“Pathways to Dance” means a path to the Catskill Mountains and the Saratoga Performing Arts Center for renowned choreographer Twyla Tharp.
The dance initiative, announced Tuesday at the University at Albany, has landed Tharp’s company a six-week residency at the Catskill Mountain Foundation. Tharp will use the time to choreograph work that will have a world premiere at SPAC on June 30, part of the venue’s 50th anniversary season.
Tharp appeared at a press conference, along with Pathways architects Philip Morris, CEO of Proctors in Schenectady; Marcia J. White, SPAC’s president and executive director; and Pam Weisberg, director of programming for the Catskill Mountain Foundation.
Tharp, based in New York City, has worked upstate before. In 1969, she spent time in Chenango County, near New Berlin, where she choreographed “The 100s.”
In the Catskills, Tharp will marry the past with the present.
“I find myself now in the strange position of every time I do something new, there’s also something old back there,” she said.
The old will be represented as Tharp remounts “Country Dances” from 1976 and “Brahms Paganini” from 1980. She will also rehearse a new octet set to Beethoven’s Opus 133.
“About that one,” Tharp said of the Opus, “at this point in time, about all I can say is ‘Time will tell.’ It’s one of Beethoven’s very, very last works, and it had a huge impact on 20th century art. Obviously, this is why we all work, because we want to make a difference in peoples’ lives and in our art form.”
Tharp is the big name attached to “Pathways,” a project devoted to dance creation and presentation that involves eight counties and 10 venues. It is driven by a $90,000 grant received from the New York State Regional Economic Development Council.
Morris said Proctors “convened” the project.
“I called all my friends who knew dance and said, ‘What if we did something together?’ and they all went, ‘Like what?’ Morris said. “I said, ‘I don’t know, let’s get on a conference call.’ We got on a conference call and decided if we did something together, we would probably grow visibility of dance. There’s no reason not do something together, because we’re very different from one another.”

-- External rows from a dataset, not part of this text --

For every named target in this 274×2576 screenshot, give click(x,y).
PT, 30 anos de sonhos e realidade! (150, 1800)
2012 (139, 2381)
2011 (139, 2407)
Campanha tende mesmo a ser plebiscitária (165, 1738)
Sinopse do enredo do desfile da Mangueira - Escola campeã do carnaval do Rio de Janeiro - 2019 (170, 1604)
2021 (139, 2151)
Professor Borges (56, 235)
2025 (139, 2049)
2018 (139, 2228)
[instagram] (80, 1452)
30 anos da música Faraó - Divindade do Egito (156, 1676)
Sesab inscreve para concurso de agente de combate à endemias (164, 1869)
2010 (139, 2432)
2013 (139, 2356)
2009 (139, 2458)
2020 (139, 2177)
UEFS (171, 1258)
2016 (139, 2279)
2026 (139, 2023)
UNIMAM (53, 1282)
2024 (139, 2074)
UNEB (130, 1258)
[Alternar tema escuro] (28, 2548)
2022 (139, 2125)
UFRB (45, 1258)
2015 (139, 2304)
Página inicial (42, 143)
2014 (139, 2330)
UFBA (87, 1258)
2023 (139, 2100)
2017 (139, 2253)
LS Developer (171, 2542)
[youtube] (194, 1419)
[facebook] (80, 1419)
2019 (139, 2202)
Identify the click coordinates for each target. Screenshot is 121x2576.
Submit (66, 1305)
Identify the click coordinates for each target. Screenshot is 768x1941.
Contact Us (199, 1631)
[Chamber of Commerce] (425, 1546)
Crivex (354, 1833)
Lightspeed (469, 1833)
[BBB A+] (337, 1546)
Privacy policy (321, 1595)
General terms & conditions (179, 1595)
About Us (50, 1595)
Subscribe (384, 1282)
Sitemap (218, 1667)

In addition to Proctors, SPAC and the Catskill Mountain Foundation, “Pathways” partners include Manhattan’s Joyce Theater; The Egg; the University at Albany Performing Arts Center; Basilica Hudson in Columbia, Troy Savings Bank Music Hall; National Museum of Dance in Saratoga Springs and Hubbard Hall in Cambridge.
Morris is not concerned the project’s inaugural programming does not benefit Proctors.
“But it might have worked out differently,” he said. “We’ll do something like this again and it might work out differently and maybe it will benefit us. It was so obvious this should happen at SPAC.
“When we first talked about it,” Morris adedd, “we thought it might be a performance at SPAC and Proctors, but this was too special, it’s a special year at SPAC, it was just too obvious that that’s what should happen and that was fine. We stepped back, as we would hope on some special moment, somebody else would step back.”
White said the June 30 world premiere will be called “An Evening With Twyla Tharp: Pathways to Dance.”
“The company came to the Little Theater in 1989 and it’s really a celebration to have them come as part of our 50th anniversary on the main stage,” White said. “Twyla is a trailblazer, she’s a woman who is passionate about modern dance and is a perfect example on the kind of art that is important to present. It’s something that the whole family can come to. It stimulates the way we think, the way we feel, and I just think its the perfect partnership for our 50th anniversary celebration.”
A sneak preview is also in the works: The work in progress will be presented April 16 at the Orpheum Film and Performing Arts CEnter in Tannersville, the largest performance venue owned by the Catskill Mountain Foundation.